Field trips for Hist/Environ 223: Trashed! A History of Garbage in the Modern World

Academic Year:
2014 - 2015 (June 1, 2014 through May 31, 2015)
Funding Requested:
$456.00
Project Dates:
-
Applicant(s):
Overview of the Project:
Trashed! explores the history of waste since the 19th century. We will trace how garbage – the actual stuff that humans discard – has changed along with methods of production, distribution and consumption. We will think about waste politics and garbage culture. We will examine how waste shapes societies, how it is managed, what roles it plays in different economies, how it integrates into people's everyday lives, and how it fits into their value systems. Most importantly, we explore how trash connects and divides people in different parts of an expanding and constricting world. In order to make these connections tangible, this course includes active explorative learning in particular two field trips to a waste processing facility and a materials recovery facility.
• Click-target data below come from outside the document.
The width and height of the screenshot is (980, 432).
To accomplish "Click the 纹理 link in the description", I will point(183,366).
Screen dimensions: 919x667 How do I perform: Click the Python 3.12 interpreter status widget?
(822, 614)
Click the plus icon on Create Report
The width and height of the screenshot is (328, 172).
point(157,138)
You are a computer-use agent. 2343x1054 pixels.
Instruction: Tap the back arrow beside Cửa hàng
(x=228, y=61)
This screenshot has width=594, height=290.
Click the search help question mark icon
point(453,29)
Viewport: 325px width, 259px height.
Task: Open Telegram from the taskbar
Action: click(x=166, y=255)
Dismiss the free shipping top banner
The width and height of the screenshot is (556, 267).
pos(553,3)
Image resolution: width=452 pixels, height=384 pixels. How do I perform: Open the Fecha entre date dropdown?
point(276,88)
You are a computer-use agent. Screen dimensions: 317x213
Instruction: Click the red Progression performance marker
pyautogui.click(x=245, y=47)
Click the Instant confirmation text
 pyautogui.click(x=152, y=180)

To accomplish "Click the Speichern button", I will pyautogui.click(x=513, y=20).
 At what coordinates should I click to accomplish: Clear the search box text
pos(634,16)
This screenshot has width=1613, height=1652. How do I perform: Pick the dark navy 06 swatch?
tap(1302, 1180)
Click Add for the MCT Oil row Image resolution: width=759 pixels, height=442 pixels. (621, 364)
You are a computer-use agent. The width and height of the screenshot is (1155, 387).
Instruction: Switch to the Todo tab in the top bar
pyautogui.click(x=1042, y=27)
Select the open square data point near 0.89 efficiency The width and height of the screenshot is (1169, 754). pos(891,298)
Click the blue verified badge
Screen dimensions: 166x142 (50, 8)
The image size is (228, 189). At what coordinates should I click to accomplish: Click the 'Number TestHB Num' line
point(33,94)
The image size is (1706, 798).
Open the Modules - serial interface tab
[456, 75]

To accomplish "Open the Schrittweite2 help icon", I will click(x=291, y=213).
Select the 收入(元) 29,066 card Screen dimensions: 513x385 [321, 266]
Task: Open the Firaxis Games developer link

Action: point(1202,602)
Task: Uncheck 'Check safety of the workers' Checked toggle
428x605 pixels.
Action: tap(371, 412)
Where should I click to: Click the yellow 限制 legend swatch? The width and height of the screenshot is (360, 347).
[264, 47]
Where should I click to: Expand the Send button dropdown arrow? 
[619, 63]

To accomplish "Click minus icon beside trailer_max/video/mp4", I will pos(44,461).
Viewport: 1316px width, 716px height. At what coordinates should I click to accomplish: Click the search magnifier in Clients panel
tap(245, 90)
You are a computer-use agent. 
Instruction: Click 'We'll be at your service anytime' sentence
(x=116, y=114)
It is in support of these field trips that we apply for funding.
Final Report Fields
Project Objectives:

--to get students to think about waste management outside of the classroom and enable them to think about current practices in light of their historical knowledge, the development of waste technologies over the past 100 years and the political discourses that accompanied those developments. --give students a sense of the amount and kinds of waste in our own society in order to compare with the historical precursors -- allow students to see and examine the processes through which waste “disappears” as processes that involve labor, technology, and a particular kind of rhetoric.

Project Achievements:

--students critically questioned official narratives presented to them by waste management PR personnel. --helped students conceptualize their own final research projects --allowed students to see that historical knowledge acquired in academic contexts matters in the here and now and allows them to understand and evaluate contemporary problems more critically. --addressed with the departments and the college’s emphasis on experiential learning

Continuation:
--the project is concluded (it was a field trip) but has lastingly shaped pedagogical approach of both instructors
Dissemination:
--the students discussed the field trip on the course blog.
Advice to your Colleagues:
- Field trips are worth it. They are a lot of work but they create community among the students and they underscore that what we do in the classroom extends beyond. As such they are truly rewarding and enriching for students and instructors.